Enrica Perucchietti – Blog

Giornalista e scrittrice. Ciò che le TV e i media non ti dicono

L’istituzione della task force contro le fake news sta sollevando accese polemiche e continui confronti con il Miniver orwelliano.

Da Nicola Porro a Gianluigi Paragone, da Diego Fusaro a Giorgia Meloni, da Pino Cabras a Francesco Giubilei, sono sempre più numerose (ma ancora troppo poche) le voci critiche di giornalisti e politici riguardo al rischio di assistere alla creazione di un tribunale dell’Inquisizione, come denunciavo già due anni fa in Fake news (Arianna Editrice).

La battaglia mainstream contro le fake news, sfruttando l’attuale emergenza sanitaria, sta infatti portando alla costituzione di un moderno tribunale dell’Inquisizione e sembra riproporre una nuova forma di Maccartismo 2.0: si tratta cioè di una articolata caccia alla streghe che ha come obiettivo la repressione del dissenso. Essa strumentalizza il dilagare di bufale sul web per portare all’approvazione di una censura della Rete e più in generale dell’informazione alternativa.

Non si capisce come si concretizzerà questo “contrasto” alle fake news ma è chiara la connotazione politica di questa unità speciale che non è stata pensata in maniera trasversale e che rischia in tal modo, di inficiare sul nascere l’imparzialità dell’attività di smascheramento delle cosiddette “fonti tossiche”.

Questa task force, come tutte le iniziative simili che l’hanno preceduta e che seguiranno, ha come obiettivo non di garantire una informazione migliore, ma la creazione di un’informazione certificata accompagnata da un’attività censoria: solo le notizie con il bollino saranno considerate tali. Tutte le altre potranno essere addirittura espulse dal web e con il pretesto delle fake news si potranno oscurare pagine social, siti e blog di pensatori scomodi, introducendo di fatto la censura.
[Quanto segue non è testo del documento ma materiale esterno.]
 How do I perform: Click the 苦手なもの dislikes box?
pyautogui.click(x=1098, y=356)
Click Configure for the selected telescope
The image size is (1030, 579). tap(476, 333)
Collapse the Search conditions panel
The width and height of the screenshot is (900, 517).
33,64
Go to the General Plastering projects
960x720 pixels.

Dopo il botta e risposta tra la leader di Fratelli d’Italia, Giorgia Meloni, e il sottosegretario Martella, anche il senatore e giornalista Gianluigi Paragone si è scatenato contro questa iniziativa:

«Dopo la privazione delle libertà personali (che accettiamo), volete toglierci anche la libertà di espressione?».

Il rischio di legittimare un novello Ministero della Verità che vigili su cosa è vero e cosa no e che silenzi le opinioni “dissidenti” si fa concreto, così come il rischio che da ciò derivi l’introduzione strisciante di una forma di psicoreato orwelliano

Come già sostenevo in Fake news (Arianna Editrice) il giornalismo continuerà a essere fondamentale per orientarci nel mare delle fonti e delle notizie che rischia quotidianamente di soverchiarci, ma dobbiamo essere anche noi ad affinare le nostre capacità di discernimento e di senso critico, che si tratti di informazioni che vengono dai media mainstream o dalla rete. Dobbiamo essere noi i primi a immunizzarci da bufale e fake news, siano esse provenienti dal sistema o da siti farlocchi. Non possiamo affidarci in modo passivo e acritico a un’autorità o seguire con cieca obbedienza qualunque notizia ci venga trasmessa da un media certificato.
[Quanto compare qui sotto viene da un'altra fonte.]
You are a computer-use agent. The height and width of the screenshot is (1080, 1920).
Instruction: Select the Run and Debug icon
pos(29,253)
Dobbiamo inoltre essere consapevoli di essere immersi nella propaganda e che se non vogliamo ritrovarci in una società distopica come quelle immaginate da saggisti e romanzieri visionari, siamo ancora in tempo a “svegliarci” e riappropriarci del nostro futuro, sapendo che citando ancora Orwell, «vedere ciò che si trova davanti al nostro naso richiede un impegno costante».

Anche la libertà, come la verità, richiede un impegno costante.

E oggi sono a rischio entrambe. Perché siamo disorientati dalla paura e annebbiati dall’emotività.